Addis Ababa Communiqué
In 2008, cardiologists and cardiac surgeons convened in Drakensberg, South Africa, to develop the Drakensberg Declaration on the Control of Rheumatic Fever and Rheumatic Heart Disease in Africa, which served as a first collective call to action from the cardiovascular community to address the global burden of RHD (11). Several years later, in 2015, healthcare professionals, researchers, and policymakers from across Africa were convened by the Pan-African Society of Cardiology (PASCAR) in Addis Ababa, Ethiopia. In consultation with the Social Cluster of the Africa Union Commission, they set out to develop a roadmap addressing the burden of RHD on the continent, titled the “Addis Ababa Communiqué on Eradication of Rheumatic Heart Disease in Africa” (12). The roadmap laid out seven key steps (13):
1. Establish prospective registries for RHD at sentinel sites.
2. Attain and maintain adequate supplies of antibiotics (i.e., benzathine penicillin) for the primary and secondary prevention of acute rheumatic fever and RHD.
3. Improve access to reproductive health services for women with RHD and other noncommunicable diseases.
4. Decentralize the expertise and technology (e.g., echocardiogram) for the diagnosis and management of acute rheumatic fever and RHD.
5. Establish national and regional centers of excellence for essential cardiac surgery and cardiac surgical training.
6. Develop and embed national, multisectoral, and multidisciplinary RHD programs within existing or budding noncommunicable disease control programs.
7. Foster international partnerships for resource mobilization, monitoring, and evaluation.
The Communiqué was soon endorsed by the Heads of State of African Union members and served as a strong political statement that RHD requires greater priority on global and national health agendas. However, inconsistencies in civil society messaging, underfunding, limited research, and competing political priorities resulted in insufficient action in recent years to meet the Communiqué’s goal of “a 25% reduction in mortality from RHD by the year 2025.” (12, 14–16).
The Cape Town Declaration on Access to Cardiac Surgery in the Developing World
In 2017, the world celebrated fifty years since the first heart transplantation by Dr. Christiaan Barnard at Groote Schuur Hospital in Cape Town, South Africa.

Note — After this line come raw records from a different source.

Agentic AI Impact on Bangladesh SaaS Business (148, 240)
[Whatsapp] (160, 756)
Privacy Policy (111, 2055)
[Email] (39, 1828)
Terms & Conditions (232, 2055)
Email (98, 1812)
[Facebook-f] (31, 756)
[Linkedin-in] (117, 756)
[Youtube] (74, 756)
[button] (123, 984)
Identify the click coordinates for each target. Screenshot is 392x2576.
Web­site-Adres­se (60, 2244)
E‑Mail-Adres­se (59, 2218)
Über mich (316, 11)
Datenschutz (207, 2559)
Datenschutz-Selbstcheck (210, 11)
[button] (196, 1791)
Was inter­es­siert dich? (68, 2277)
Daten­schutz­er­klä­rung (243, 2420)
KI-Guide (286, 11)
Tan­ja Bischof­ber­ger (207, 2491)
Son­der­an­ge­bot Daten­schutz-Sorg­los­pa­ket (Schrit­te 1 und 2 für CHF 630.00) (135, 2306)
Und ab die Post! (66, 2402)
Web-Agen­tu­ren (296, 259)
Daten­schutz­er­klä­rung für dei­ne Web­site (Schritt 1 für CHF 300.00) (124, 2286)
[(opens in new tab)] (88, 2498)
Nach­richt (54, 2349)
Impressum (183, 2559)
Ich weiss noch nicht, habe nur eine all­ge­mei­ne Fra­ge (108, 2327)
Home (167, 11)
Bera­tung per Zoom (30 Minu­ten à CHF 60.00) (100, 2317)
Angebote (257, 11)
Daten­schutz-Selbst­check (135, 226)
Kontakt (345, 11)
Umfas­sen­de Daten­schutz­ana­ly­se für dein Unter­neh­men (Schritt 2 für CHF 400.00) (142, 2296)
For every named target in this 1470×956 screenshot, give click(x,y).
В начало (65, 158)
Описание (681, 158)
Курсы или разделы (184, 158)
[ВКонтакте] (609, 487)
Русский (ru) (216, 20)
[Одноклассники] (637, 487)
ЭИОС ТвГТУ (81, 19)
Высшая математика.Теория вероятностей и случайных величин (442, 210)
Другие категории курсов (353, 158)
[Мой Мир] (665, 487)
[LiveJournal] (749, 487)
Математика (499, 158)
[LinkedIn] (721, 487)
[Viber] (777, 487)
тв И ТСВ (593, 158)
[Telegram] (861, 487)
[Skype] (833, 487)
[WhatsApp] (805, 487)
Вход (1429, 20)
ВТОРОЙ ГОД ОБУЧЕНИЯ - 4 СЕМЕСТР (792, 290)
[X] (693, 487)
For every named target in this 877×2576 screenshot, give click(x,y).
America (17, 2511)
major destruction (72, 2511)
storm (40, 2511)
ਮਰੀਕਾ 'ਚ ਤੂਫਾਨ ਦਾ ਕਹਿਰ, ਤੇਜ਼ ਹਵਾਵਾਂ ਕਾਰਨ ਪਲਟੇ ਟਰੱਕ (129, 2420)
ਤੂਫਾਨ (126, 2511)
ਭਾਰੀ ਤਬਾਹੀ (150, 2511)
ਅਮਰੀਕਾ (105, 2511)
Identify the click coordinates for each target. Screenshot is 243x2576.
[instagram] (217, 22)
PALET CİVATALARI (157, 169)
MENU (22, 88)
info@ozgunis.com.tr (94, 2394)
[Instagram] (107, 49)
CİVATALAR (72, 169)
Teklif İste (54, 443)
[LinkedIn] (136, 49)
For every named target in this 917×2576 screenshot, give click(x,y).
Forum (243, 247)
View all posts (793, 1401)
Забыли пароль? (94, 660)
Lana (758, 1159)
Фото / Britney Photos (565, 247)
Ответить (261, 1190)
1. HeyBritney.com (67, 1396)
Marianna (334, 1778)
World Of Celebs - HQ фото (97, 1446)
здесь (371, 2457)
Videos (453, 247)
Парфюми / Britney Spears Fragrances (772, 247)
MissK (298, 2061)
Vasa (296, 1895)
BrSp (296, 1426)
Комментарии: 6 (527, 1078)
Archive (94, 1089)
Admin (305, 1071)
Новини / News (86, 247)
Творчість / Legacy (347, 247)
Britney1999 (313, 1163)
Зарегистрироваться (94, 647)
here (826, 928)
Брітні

To honor this landmark moment in the history of cardiac surgery, representatives from the major cardiac surgical societies and the World Heart Federation convened in Cape Town, South Africa, to tackle one of the most pressing cardiac surgical burdens today: RHD. The representatives came to a consensus and issued the Cape Town Declaration on Access to Cardiac Surgery, which primarily focused on RHD, with the following aims (17):
1. To establish an international working group (coalition) of individuals from cardiac surgery societies and representatives from industry, cardiology, and government to evaluate and endorse the development of cardiac care in low- to middle-income countries.
2. To advocate for the training of cardiac surgeons and other key specialized caregivers at identified and endorsed centers in low- to middle-income countries.
The first aim was accomplished by the development of the Cardiac Surgery Intersociety Alliance, a collaborative effort between the Society of Thoracic Surgeons (STS), the American Association for Thoracic Surgery (AATS), the Asian Society for Cardiovascular and Thoracic Surgery (ASCVTS), the European Association for Cardio-Thoracic Surgery (EACTS), and the World Heart Federation (18). The foundation for the second aim has been laid by the identification of two hospitals in LMICs, the Maputo Heart Centre in Mozambique and King Faisal Hospital in Rwanda, to support the expansion of these centers into regional hubs and future training centers for cardiac surgery (19).